__Directions for this task__
The required result is an exact copy of every line from the one with "Image resolution: width=586" through the last line below, with the pictures left out.

[Dataset entries]
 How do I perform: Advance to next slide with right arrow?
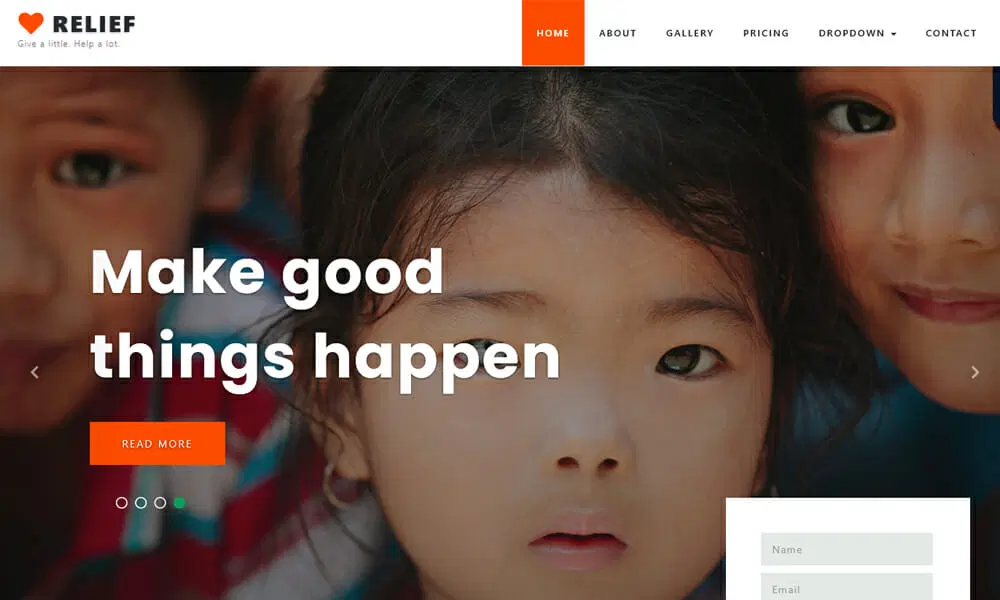point(974,372)
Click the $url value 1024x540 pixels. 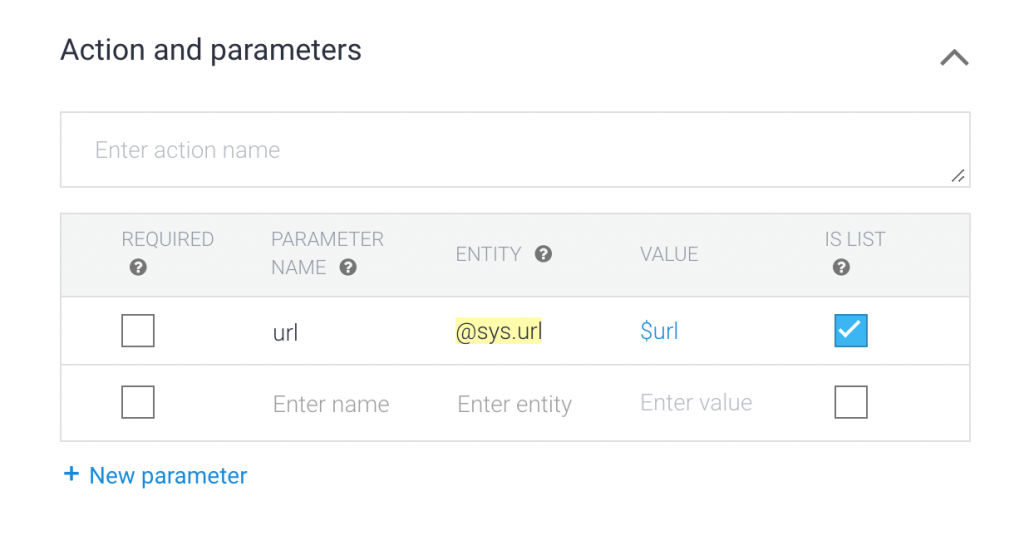click(659, 332)
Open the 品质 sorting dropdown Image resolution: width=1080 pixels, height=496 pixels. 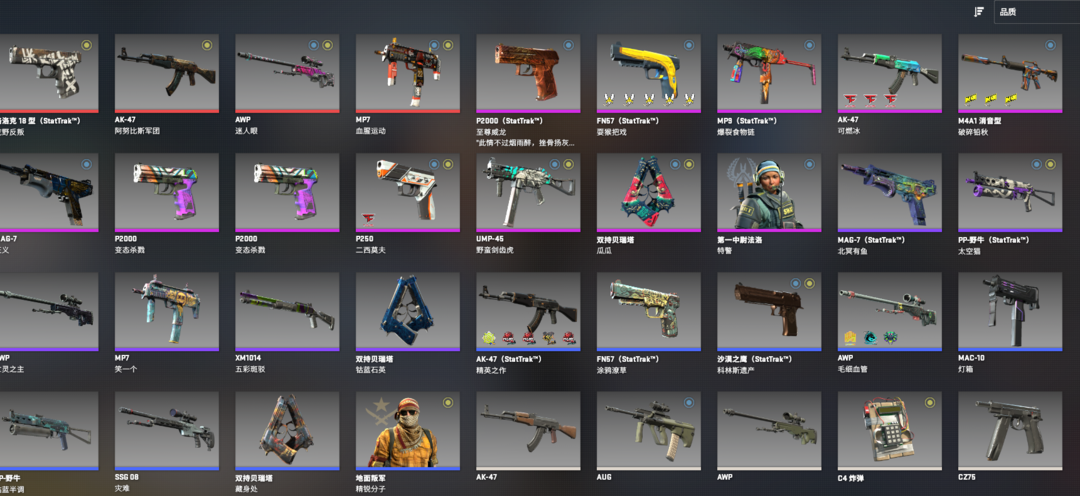1037,12
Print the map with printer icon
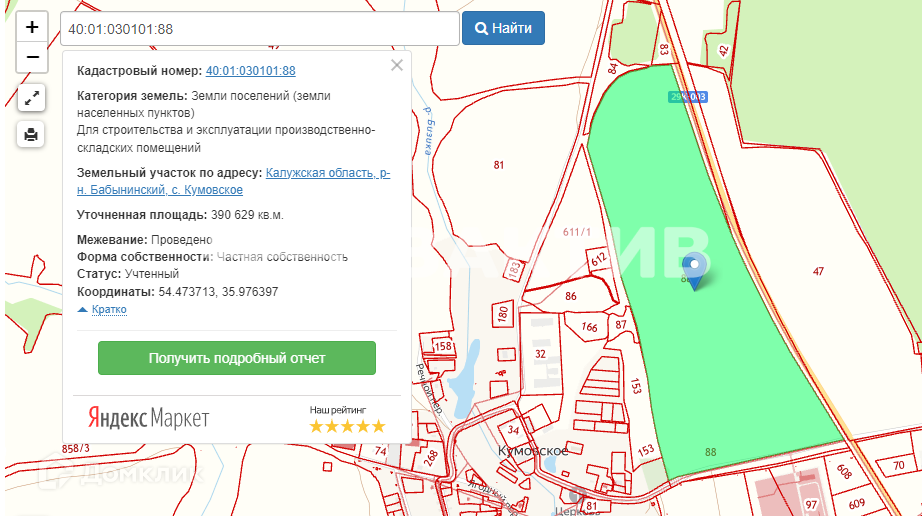The image size is (922, 516). pos(32,134)
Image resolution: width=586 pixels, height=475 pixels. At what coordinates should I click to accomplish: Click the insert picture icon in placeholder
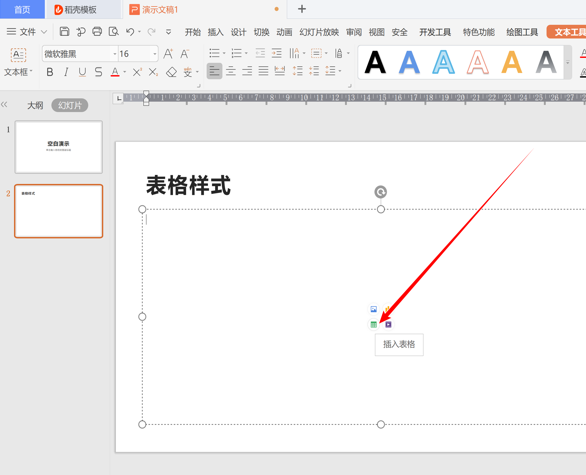pyautogui.click(x=373, y=309)
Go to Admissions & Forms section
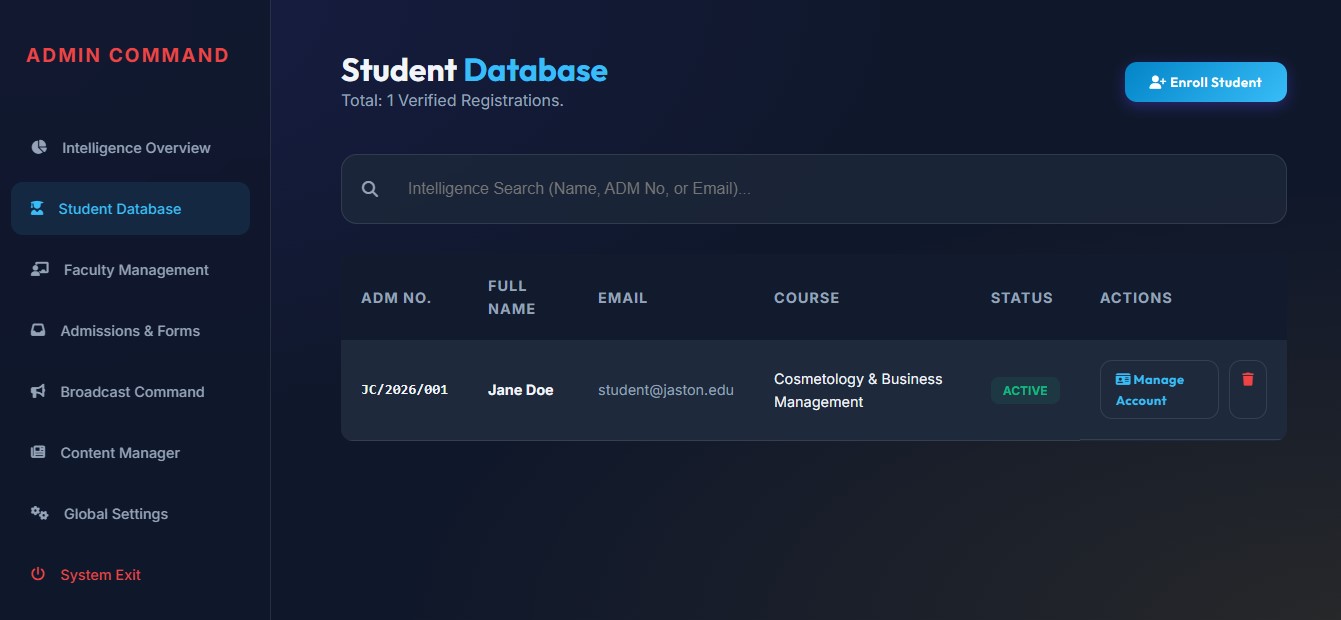Viewport: 1341px width, 620px height. click(130, 331)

__Answer below__
Image resolution: width=586 pixels, height=475 pixels. At what coordinates should I click to accomplish: Click the insert picture icon in placeholder
pyautogui.click(x=373, y=309)
Go to Admissions & Forms section
Viewport: 1341px width, 620px height. click(130, 331)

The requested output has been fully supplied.